The Public Finance Act 1989 requires the New Zealand Treasury to prepare a Long-term Fiscal Statement (LTFS) on the long-term fiscal position of New Zealand at least every four years, covering a 40-year period at a minimum. The Treasury uses its Long-term Fiscal Model (LTFM) to produce some of the projections described and/or illustrated in the LTFS, as well as to provide a base scenario that is used as an input to other models whose outputs appear in the LTFS. The fundamental purpose of the LTFM is to project New Zealand's long-term fiscal position, under a given set of assumptions, so that potential future fiscal pressures can be identified and better understood.

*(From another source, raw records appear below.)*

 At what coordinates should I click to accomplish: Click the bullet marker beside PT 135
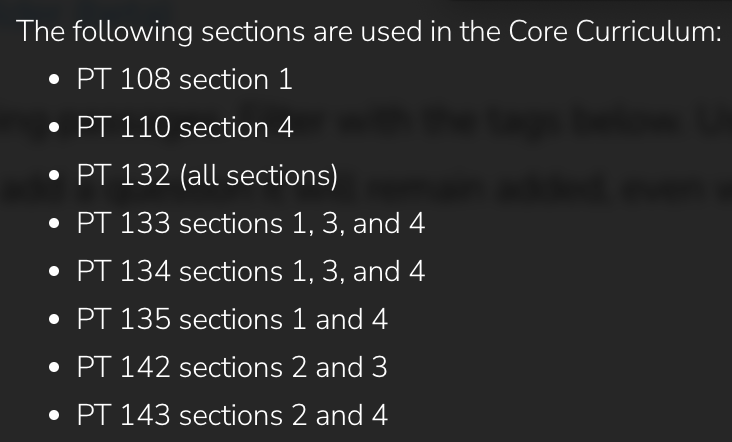click(54, 321)
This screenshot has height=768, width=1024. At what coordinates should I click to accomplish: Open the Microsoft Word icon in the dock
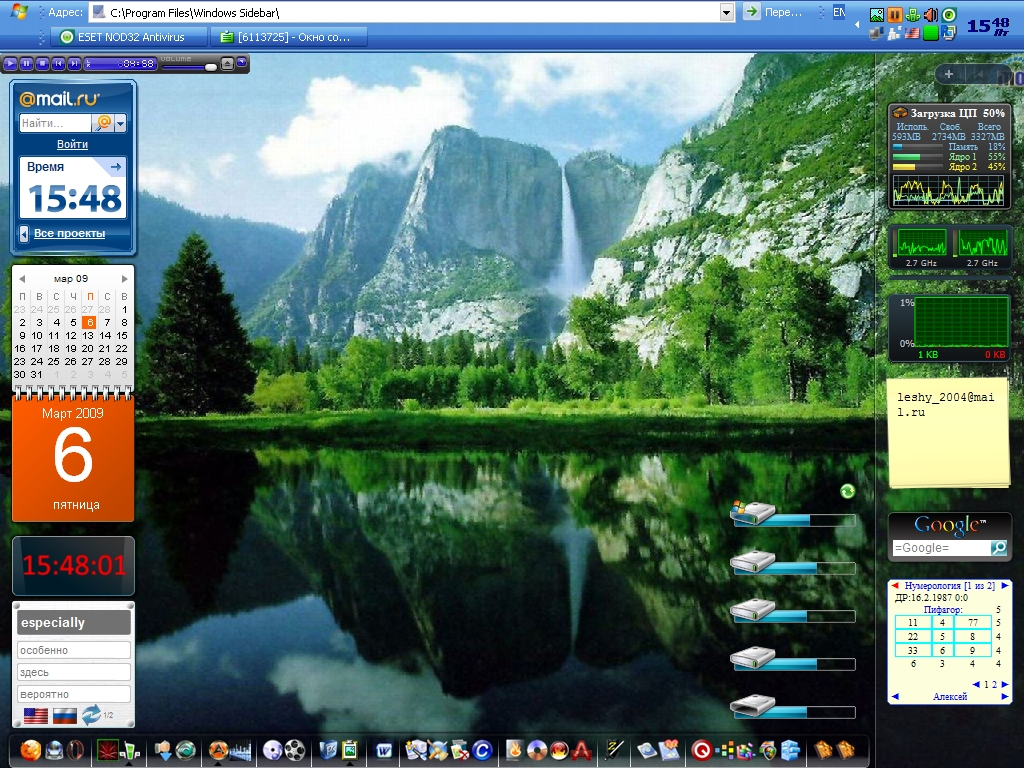pyautogui.click(x=384, y=750)

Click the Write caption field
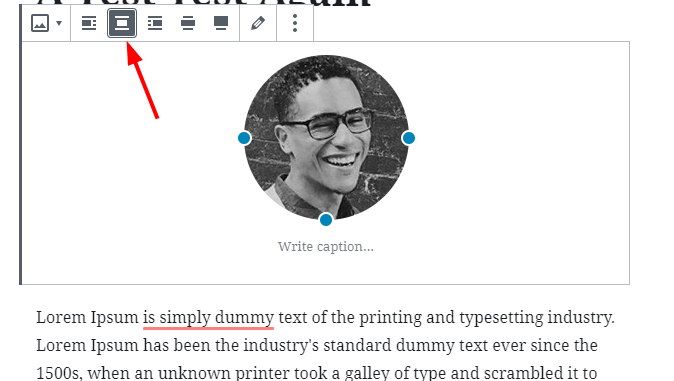pos(326,247)
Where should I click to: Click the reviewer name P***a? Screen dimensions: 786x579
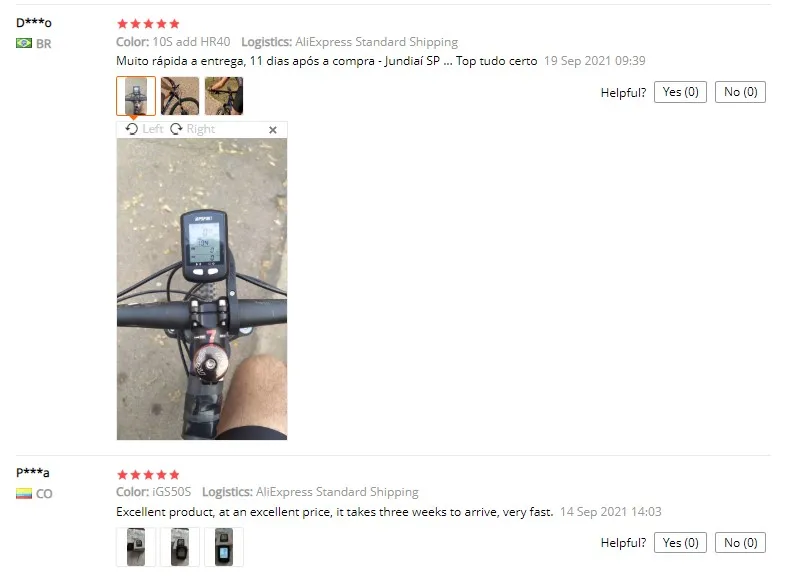33,473
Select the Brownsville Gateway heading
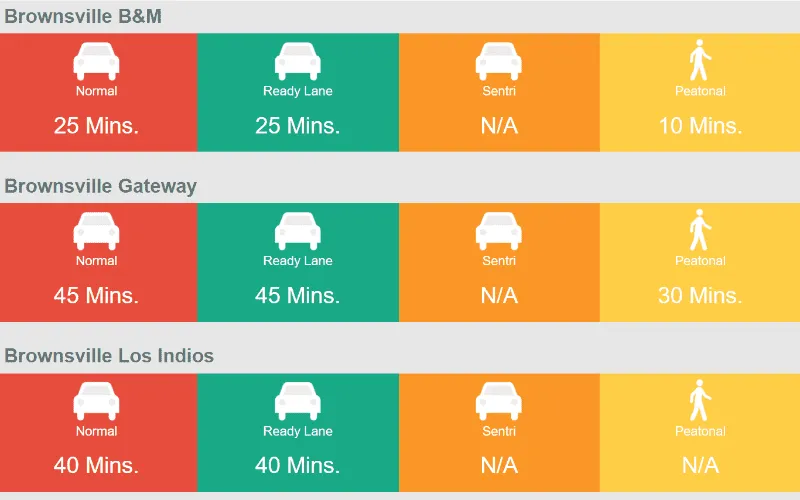800x500 pixels. coord(100,186)
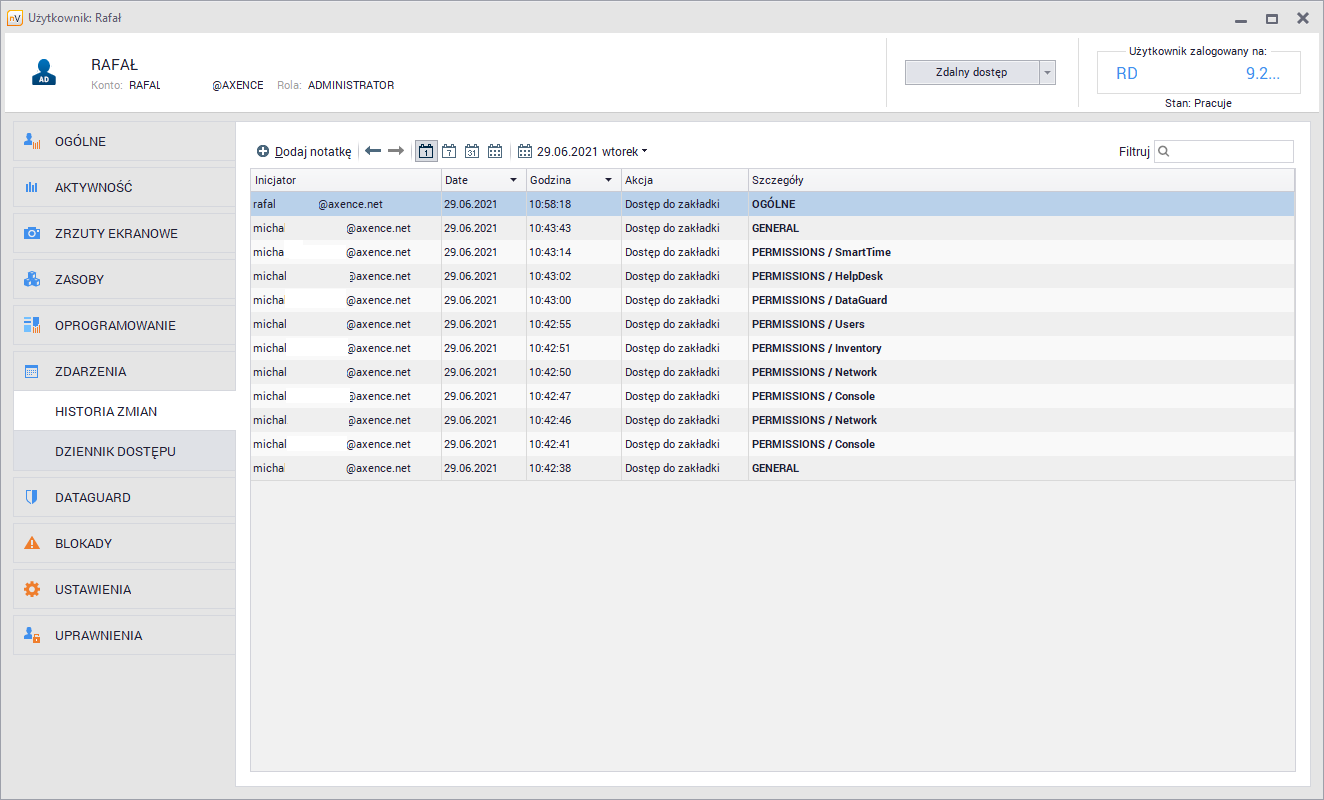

This paper provides a description of the 2021 version of the LTFM, which has as its base the forecasts produced for the 2021 Budget Economic and Fiscal Update. There is a focus on the model structure, assumptions and logic used to produce the main projection of the model, in which net core Crown debt, as a percentage of gross domestic product (GDP), rises at an accelerating rate. This is designed to illustrate the main areas of fiscal pressure caused by the ageing population structure of New Zealand over the coming decades. In particular, the modelling assumes that once these pressures cause expenditure to overtake revenue, the deficits produced are funded through increased borrowing. As debt grows, so do the interest expenses that it generates, which further increase the ongoing operating deficits. This cycle of increased borrowing pushing up interest costs, which leads to even more borrowing, produces the accelerating net debt profile of this scenario.

It is important to understand that this is a projection, not a forecast. It illustrates a potential outcome that could result under a given set of assumptions. The key assumption is that no policy changes will be introduced to address fiscal pressures, but rather that successive governments will keep increasing borrowing to meet them. This is not realistic for a number of reasons. Among the most important of these are that:

  • New Zealand's public finance settings require governments to set debt objectives
  • for the last thirty years New Zealand's public debt to GDP has been largely decreasing, other than for a few years following the global financial crisis (GFC) and recently in response to the Covid-19 pandemic, and
  • it is highly unlikely that overseas lenders would continue to provide funds to any country that showed no signs of addressing its fiscal problems.

This scenario is not a forecast of an outcome that the Treasury expects to occur, but rather a warning signal.  Fiscal pressures, caused by an ageing population structure and other factors like increasing demand for publicly funded health services, are real. Policy changes will be required to address them, although these may not necessarily be applied, completely or even partially, to the areas causing pressure. There are many options available to avoid these undesirable outcomes.

This paper explains the key demographic, economic and fiscal assumptions in the LTFM, and its modelling logic, in order to increase understanding of what causes the fiscal pressures that the model projects.